## [TASK]
Only the lines below, from the one with "Instruction: Open the sort order dropdown" through the one with "Viewport: 800px width, 450px height.", are to be written out, exactly.

## [DATA]

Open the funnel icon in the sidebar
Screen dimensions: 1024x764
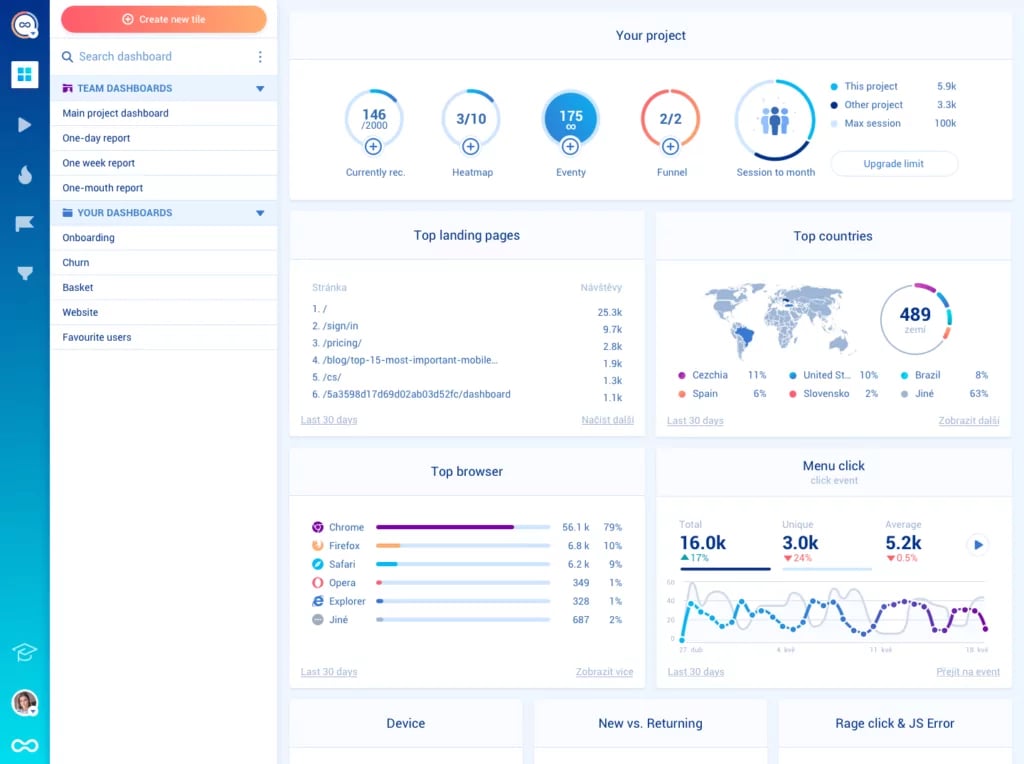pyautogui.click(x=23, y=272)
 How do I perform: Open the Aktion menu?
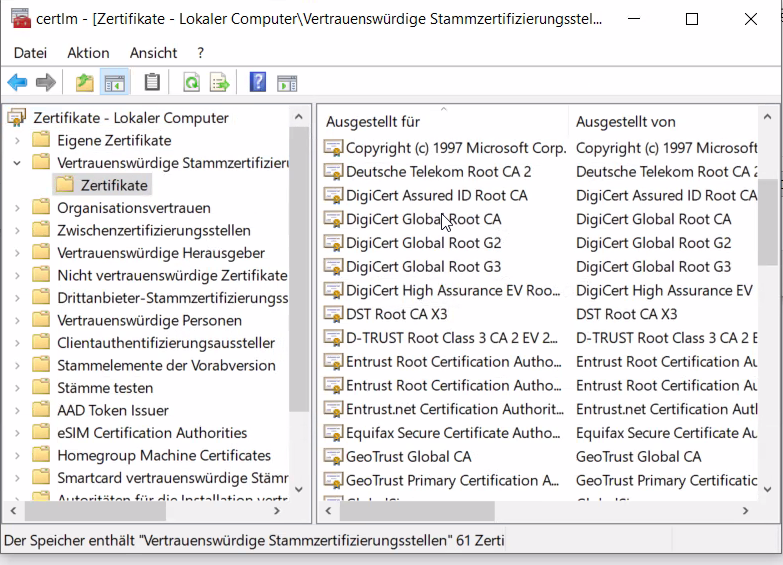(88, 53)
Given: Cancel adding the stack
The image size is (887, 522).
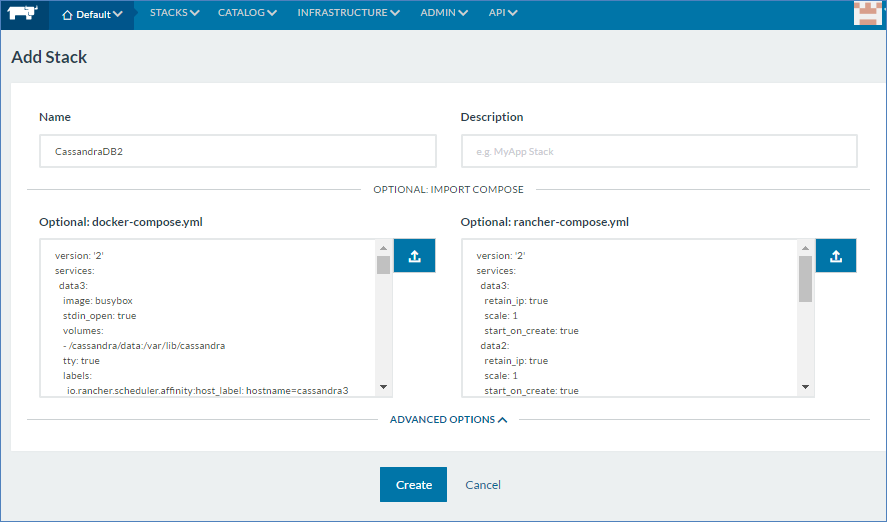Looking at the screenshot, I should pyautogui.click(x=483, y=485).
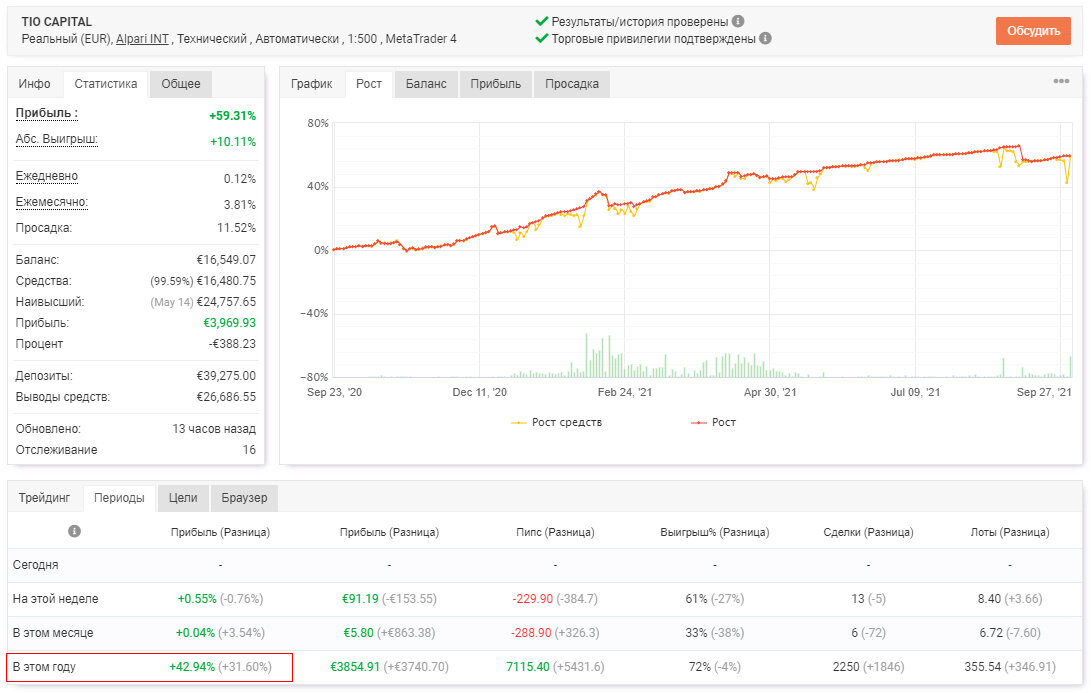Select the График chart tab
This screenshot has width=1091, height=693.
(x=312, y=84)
--
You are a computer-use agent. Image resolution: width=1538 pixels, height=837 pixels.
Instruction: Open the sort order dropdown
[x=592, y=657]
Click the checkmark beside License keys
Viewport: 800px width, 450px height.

## [RESPONSE AREA]
Instruction: Open the sort order dropdown
[x=592, y=657]
Click the checkmark beside License keys
Viewport: 800px width, 450px height.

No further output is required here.